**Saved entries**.
───

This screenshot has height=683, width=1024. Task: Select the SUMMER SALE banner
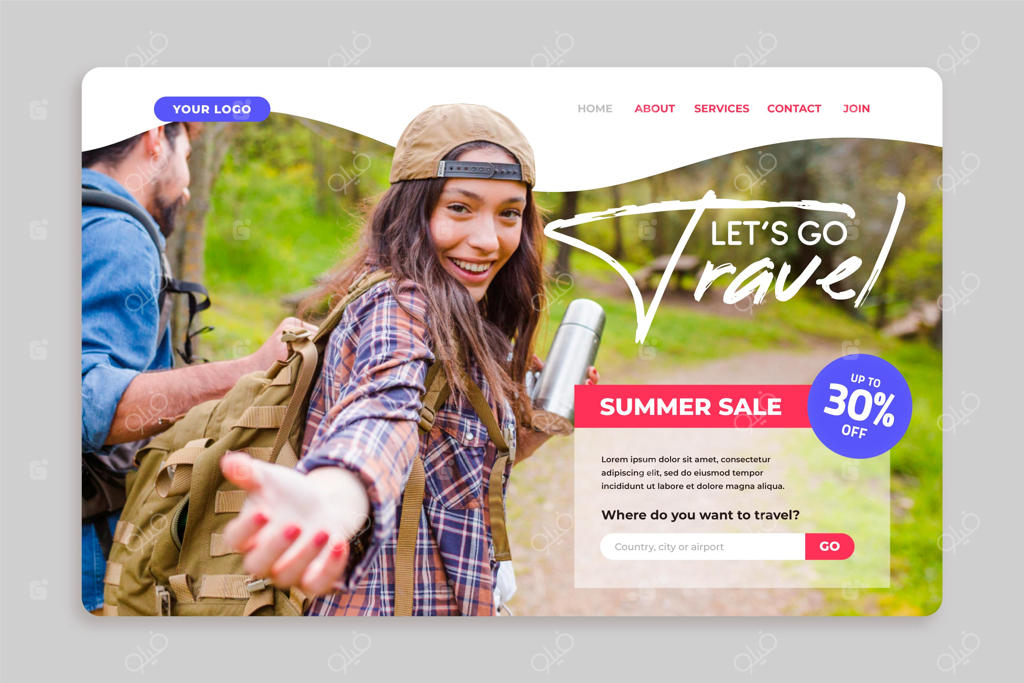692,406
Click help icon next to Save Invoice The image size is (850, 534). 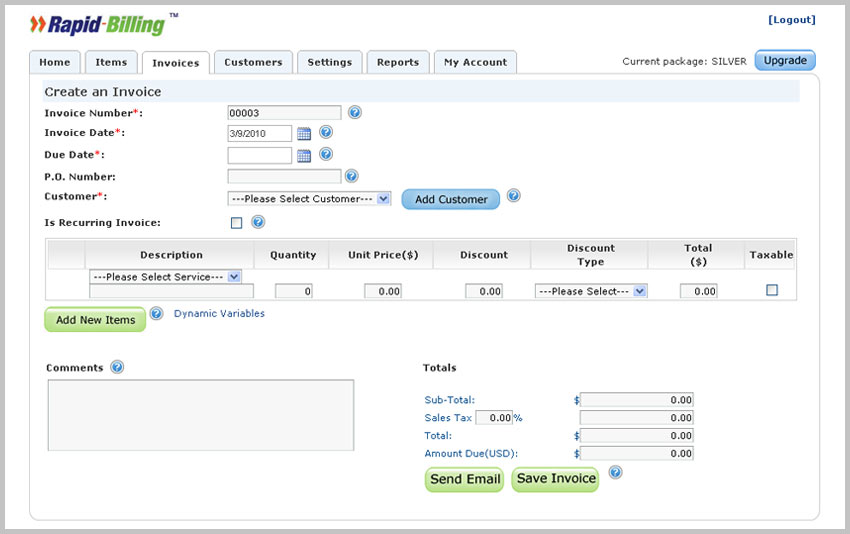tap(615, 472)
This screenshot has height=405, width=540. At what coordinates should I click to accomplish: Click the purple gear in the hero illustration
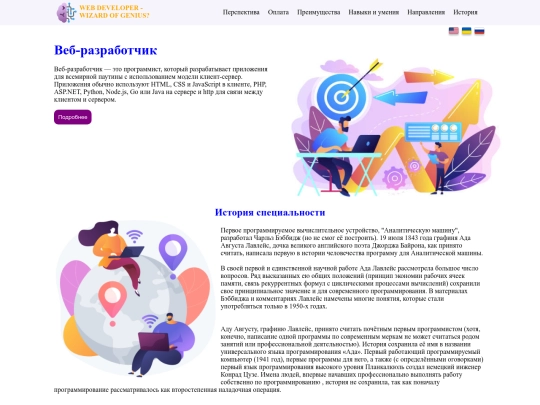click(395, 177)
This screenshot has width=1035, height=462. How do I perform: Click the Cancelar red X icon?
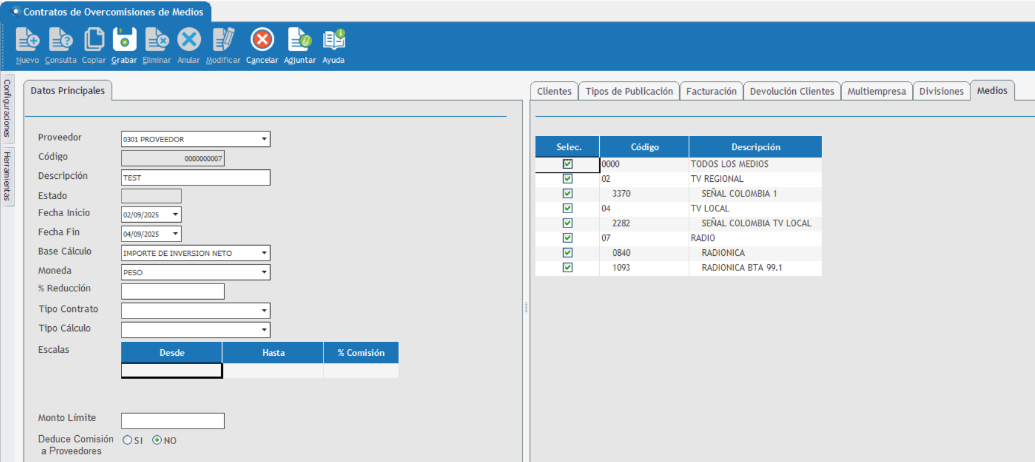tap(262, 40)
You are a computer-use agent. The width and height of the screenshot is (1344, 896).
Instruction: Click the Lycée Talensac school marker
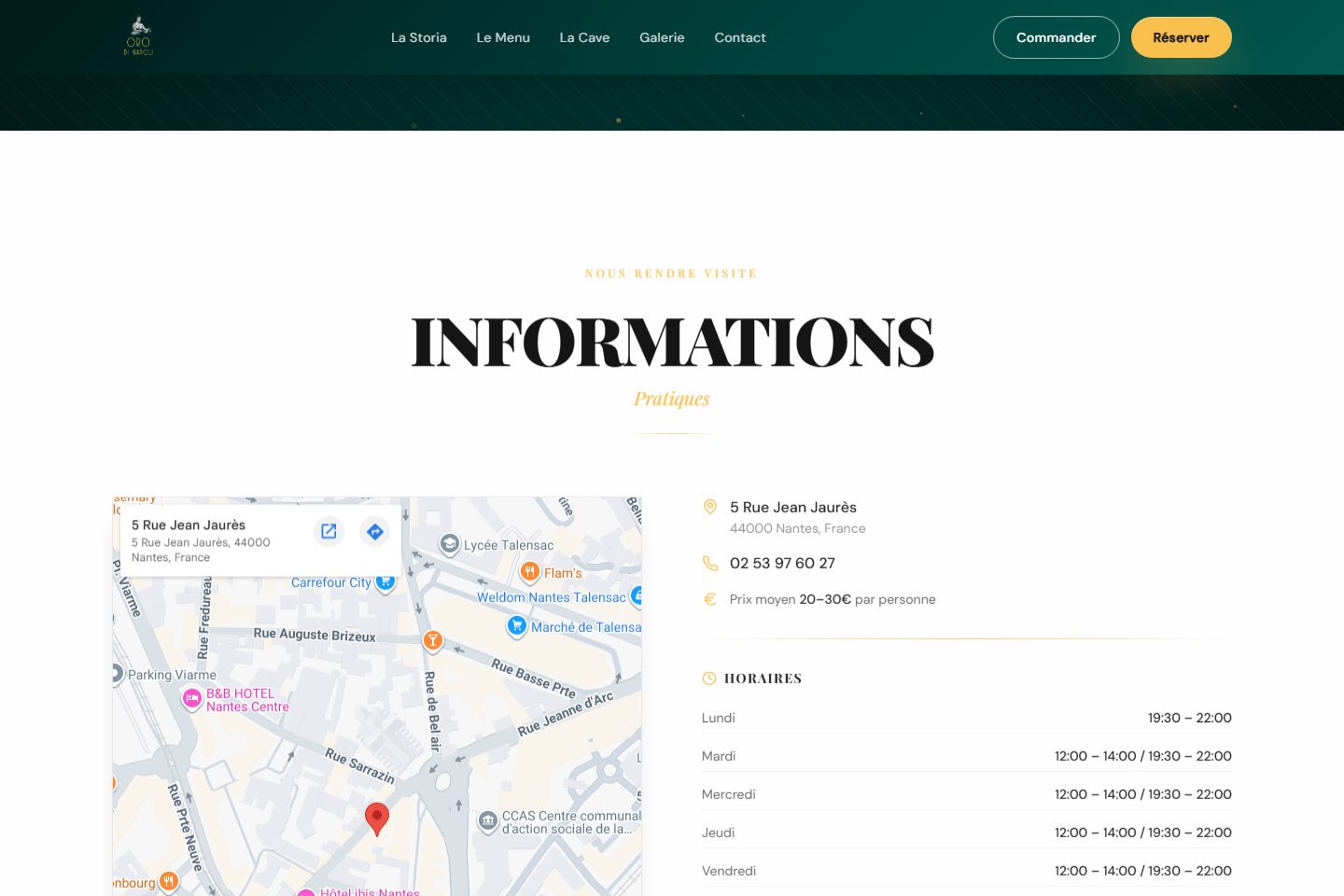click(450, 544)
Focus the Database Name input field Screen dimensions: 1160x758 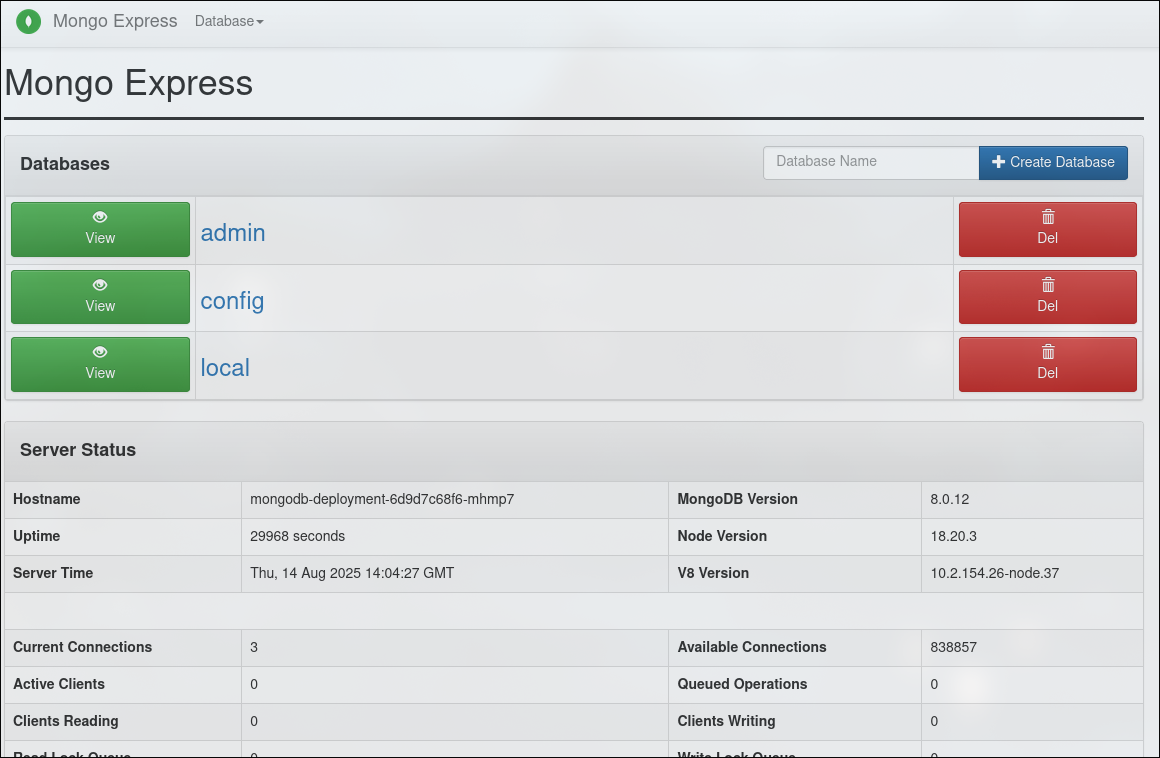[x=870, y=162]
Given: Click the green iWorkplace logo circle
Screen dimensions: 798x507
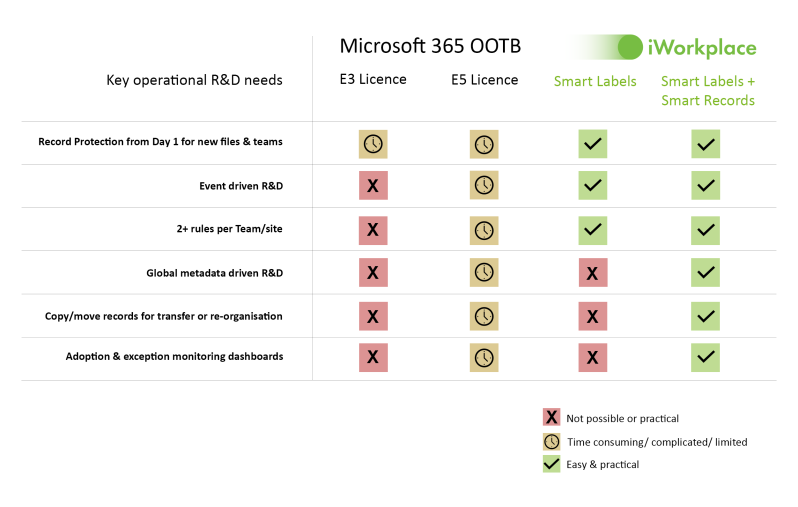Looking at the screenshot, I should pos(630,47).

───

Excluding the pictures, restate word for word the lines from the one that holds "Given: Click the green iWorkplace logo circle" through the last line of the entries, both ends included.

**Reply to the task**.
Given: Click the green iWorkplace logo circle
Screen dimensions: 798x507
Looking at the screenshot, I should pos(630,47).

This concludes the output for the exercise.